▶ EXERCISE: This exercise requires every record to be repeated exactly.

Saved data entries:
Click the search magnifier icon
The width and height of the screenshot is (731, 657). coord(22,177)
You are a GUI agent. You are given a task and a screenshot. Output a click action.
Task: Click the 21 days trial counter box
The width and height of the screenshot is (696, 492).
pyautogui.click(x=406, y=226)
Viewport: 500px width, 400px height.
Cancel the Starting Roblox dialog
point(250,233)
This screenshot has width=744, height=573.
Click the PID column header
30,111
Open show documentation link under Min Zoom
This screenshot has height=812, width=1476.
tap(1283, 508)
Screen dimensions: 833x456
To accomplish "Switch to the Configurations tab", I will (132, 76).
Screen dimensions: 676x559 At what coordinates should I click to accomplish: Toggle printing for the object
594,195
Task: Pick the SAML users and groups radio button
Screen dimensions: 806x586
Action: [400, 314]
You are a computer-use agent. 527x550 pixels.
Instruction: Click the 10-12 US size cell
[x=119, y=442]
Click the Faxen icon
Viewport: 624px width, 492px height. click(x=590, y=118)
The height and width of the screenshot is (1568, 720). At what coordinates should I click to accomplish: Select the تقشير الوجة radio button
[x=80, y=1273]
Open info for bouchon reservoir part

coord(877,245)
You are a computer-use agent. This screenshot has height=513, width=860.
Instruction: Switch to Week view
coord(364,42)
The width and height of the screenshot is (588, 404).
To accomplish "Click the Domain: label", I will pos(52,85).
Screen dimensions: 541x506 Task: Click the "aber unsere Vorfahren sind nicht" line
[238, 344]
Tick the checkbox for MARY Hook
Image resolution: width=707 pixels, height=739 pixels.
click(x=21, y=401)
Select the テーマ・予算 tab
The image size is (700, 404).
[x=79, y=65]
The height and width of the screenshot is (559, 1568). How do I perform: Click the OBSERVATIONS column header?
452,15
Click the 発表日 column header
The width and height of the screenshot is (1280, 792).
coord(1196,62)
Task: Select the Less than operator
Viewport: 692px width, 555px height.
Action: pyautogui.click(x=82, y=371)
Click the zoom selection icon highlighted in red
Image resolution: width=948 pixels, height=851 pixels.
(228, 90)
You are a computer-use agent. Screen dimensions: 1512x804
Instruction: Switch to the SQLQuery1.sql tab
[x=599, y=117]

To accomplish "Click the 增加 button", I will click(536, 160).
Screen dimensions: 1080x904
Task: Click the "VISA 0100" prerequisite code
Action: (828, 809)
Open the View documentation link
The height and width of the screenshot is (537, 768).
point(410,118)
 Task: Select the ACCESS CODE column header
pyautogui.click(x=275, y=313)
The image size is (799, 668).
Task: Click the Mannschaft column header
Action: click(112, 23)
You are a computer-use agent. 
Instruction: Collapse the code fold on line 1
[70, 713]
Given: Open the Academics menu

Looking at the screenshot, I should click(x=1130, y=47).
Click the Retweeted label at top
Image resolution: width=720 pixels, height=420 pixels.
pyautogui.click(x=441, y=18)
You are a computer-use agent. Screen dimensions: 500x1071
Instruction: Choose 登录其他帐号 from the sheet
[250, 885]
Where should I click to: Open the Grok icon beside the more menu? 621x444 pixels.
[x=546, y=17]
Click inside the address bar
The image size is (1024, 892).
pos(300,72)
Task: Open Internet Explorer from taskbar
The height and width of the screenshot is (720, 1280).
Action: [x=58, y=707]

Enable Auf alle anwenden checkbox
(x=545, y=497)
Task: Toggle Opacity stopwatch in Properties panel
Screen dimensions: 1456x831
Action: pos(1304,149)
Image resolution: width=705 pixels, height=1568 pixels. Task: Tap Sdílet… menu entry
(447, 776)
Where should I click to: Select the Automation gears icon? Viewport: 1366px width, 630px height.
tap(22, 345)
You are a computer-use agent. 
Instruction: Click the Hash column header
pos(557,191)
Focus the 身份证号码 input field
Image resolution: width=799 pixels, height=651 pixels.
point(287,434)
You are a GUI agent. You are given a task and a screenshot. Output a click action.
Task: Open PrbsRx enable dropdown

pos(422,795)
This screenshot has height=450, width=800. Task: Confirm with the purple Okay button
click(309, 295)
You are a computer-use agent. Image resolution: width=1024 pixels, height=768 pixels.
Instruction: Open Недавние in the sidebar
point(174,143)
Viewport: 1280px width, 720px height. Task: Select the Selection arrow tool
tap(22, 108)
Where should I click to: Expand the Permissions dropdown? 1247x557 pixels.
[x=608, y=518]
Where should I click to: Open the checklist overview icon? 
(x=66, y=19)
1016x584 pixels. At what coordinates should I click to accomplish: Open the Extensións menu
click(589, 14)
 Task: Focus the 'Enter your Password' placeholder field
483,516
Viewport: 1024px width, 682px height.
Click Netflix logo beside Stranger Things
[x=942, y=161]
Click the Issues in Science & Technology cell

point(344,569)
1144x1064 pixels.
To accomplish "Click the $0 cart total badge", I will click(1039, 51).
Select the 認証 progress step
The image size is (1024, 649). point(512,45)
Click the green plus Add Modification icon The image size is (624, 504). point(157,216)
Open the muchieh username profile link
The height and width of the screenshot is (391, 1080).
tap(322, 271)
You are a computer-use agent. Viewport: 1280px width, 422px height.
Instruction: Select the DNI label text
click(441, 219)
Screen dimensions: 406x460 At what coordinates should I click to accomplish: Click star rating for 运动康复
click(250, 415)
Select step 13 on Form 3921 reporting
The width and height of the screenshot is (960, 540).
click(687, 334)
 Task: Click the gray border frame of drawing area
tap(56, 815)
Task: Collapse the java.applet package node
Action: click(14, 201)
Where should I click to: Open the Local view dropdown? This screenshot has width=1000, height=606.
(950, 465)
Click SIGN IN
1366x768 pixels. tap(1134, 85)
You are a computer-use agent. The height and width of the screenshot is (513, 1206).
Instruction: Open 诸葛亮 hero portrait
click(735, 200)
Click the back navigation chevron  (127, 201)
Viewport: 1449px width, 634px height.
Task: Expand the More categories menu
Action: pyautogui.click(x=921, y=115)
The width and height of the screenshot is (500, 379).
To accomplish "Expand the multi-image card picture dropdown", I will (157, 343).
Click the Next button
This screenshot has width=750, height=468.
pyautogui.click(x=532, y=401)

▶ SOLUTION TO THIS PROBLEM:
Click the search magnifier icon
The width and height of the screenshot is (731, 657). coord(22,177)
You are a GUI agent. You are given a task and a screenshot. Output a click action.
Task: Click the 21 days trial counter box
The width and height of the screenshot is (696, 492).
pyautogui.click(x=406, y=226)
Viewport: 500px width, 400px height.
Cancel the Starting Roblox dialog
point(250,233)
This screenshot has width=744, height=573.
Click the PID column header
30,111
Open show documentation link under Min Zoom
This screenshot has height=812, width=1476.
tap(1283, 508)
Screen dimensions: 833x456
To accomplish "Switch to the Configurations tab", I will (132, 76).
Screen dimensions: 676x559 At what coordinates should I click to accomplish: Toggle printing for the object
594,195
Task: Pick the SAML users and groups radio button
Screen dimensions: 806x586
Action: [400, 314]
You are a computer-use agent. 527x550 pixels.
Instruction: Click the 10-12 US size cell
[x=119, y=442]
Click the Faxen icon
Viewport: 624px width, 492px height. click(x=590, y=118)
The height and width of the screenshot is (1568, 720). At what coordinates should I click to accomplish: Select the تقشير الوجة radio button
[x=80, y=1273]
Open info for bouchon reservoir part

coord(877,245)
You are a computer-use agent. This screenshot has height=513, width=860.
Instruction: Switch to Week view
coord(364,42)
The width and height of the screenshot is (588, 404).
To accomplish "Click the Domain: label", I will pos(52,85).
Screen dimensions: 541x506 Task: Click the "aber unsere Vorfahren sind nicht" line
[238, 344]
Tick the checkbox for MARY Hook
Image resolution: width=707 pixels, height=739 pixels.
click(x=21, y=401)
Select the テーマ・予算 tab
The image size is (700, 404).
[x=79, y=65]
The height and width of the screenshot is (559, 1568). How do I perform: Click the OBSERVATIONS column header?
452,15
Click the 発表日 column header
The width and height of the screenshot is (1280, 792).
coord(1196,62)
Task: Select the Less than operator
Viewport: 692px width, 555px height.
Action: pyautogui.click(x=82, y=371)
Click the zoom selection icon highlighted in red
Image resolution: width=948 pixels, height=851 pixels.
(228, 90)
You are a computer-use agent. Screen dimensions: 1512x804
Instruction: Switch to the SQLQuery1.sql tab
[x=599, y=117]

To accomplish "Click the 增加 button", I will click(536, 160).
Screen dimensions: 1080x904
Task: Click the "VISA 0100" prerequisite code
Action: (828, 809)
Open the View documentation link
The height and width of the screenshot is (537, 768).
point(410,118)
 Task: Select the ACCESS CODE column header
pyautogui.click(x=275, y=313)
The image size is (799, 668).
Task: Click the Mannschaft column header
Action: click(112, 23)
You are a computer-use agent. 
Instruction: Collapse the code fold on line 1
[70, 713]
Given: Open the Academics menu

Looking at the screenshot, I should click(x=1130, y=47).
Click the Retweeted label at top
Image resolution: width=720 pixels, height=420 pixels.
pyautogui.click(x=441, y=18)
You are a computer-use agent. Screen dimensions: 500x1071
Instruction: Choose 登录其他帐号 from the sheet
[250, 885]
Where should I click to: Open the Grok icon beside the more menu? 621x444 pixels.
[x=546, y=17]
Click inside the address bar
The image size is (1024, 892).
pos(300,72)
Task: Open Internet Explorer from taskbar
The height and width of the screenshot is (720, 1280).
Action: [x=58, y=707]

Enable Auf alle anwenden checkbox
(x=545, y=497)
Task: Toggle Opacity stopwatch in Properties panel
Screen dimensions: 1456x831
Action: pos(1304,149)
Image resolution: width=705 pixels, height=1568 pixels. Task: Tap Sdílet… menu entry
(447, 776)
Where should I click to: Select the Automation gears icon? Viewport: 1366px width, 630px height.
tap(22, 345)
You are a computer-use agent. 
Instruction: Click the Hash column header
pos(557,191)
Focus the 身份证号码 input field
Image resolution: width=799 pixels, height=651 pixels.
point(287,434)
You are a GUI agent. You are given a task and a screenshot. Output a click action.
Task: Open PrbsRx enable dropdown

pos(422,795)
This screenshot has height=450, width=800. Task: Confirm with the purple Okay button
click(309, 295)
You are a computer-use agent. Image resolution: width=1024 pixels, height=768 pixels.
Instruction: Open Недавние in the sidebar
point(174,143)
Viewport: 1280px width, 720px height. Task: Select the Selection arrow tool
tap(22, 108)
Where should I click to: Expand the Permissions dropdown? 1247x557 pixels.
[x=608, y=518]
Where should I click to: Open the checklist overview icon? 
(x=66, y=19)
1016x584 pixels. At what coordinates should I click to accomplish: Open the Extensións menu
click(589, 14)
 Task: Focus the 'Enter your Password' placeholder field
483,516
Viewport: 1024px width, 682px height.
Click Netflix logo beside Stranger Things
[x=942, y=161]
Click the Issues in Science & Technology cell

point(344,569)
1144x1064 pixels.
To accomplish "Click the $0 cart total badge", I will click(1039, 51).
Select the 認証 progress step
The image size is (1024, 649). point(512,45)
Click the green plus Add Modification icon The image size is (624, 504). point(157,216)
Open the muchieh username profile link
The height and width of the screenshot is (391, 1080).
tap(322, 271)
You are a computer-use agent. Viewport: 1280px width, 422px height.
Instruction: Select the DNI label text
click(441, 219)
Screen dimensions: 406x460 At what coordinates should I click to accomplish: Click star rating for 运动康复
click(250, 415)
Select step 13 on Form 3921 reporting
The width and height of the screenshot is (960, 540).
click(687, 334)
 Task: Click the gray border frame of drawing area
tap(56, 815)
Task: Collapse the java.applet package node
Action: click(14, 201)
Where should I click to: Open the Local view dropdown? This screenshot has width=1000, height=606.
(950, 465)
Click SIGN IN
1366x768 pixels. tap(1134, 85)
You are a computer-use agent. The height and width of the screenshot is (513, 1206).
Instruction: Open 诸葛亮 hero portrait
click(735, 200)
Click the back navigation chevron  (127, 201)
Viewport: 1449px width, 634px height.
Task: Expand the More categories menu
Action: pyautogui.click(x=921, y=115)
The width and height of the screenshot is (500, 379).
To accomplish "Expand the multi-image card picture dropdown", I will (157, 343).
Click the Next button
This screenshot has width=750, height=468.
pyautogui.click(x=532, y=401)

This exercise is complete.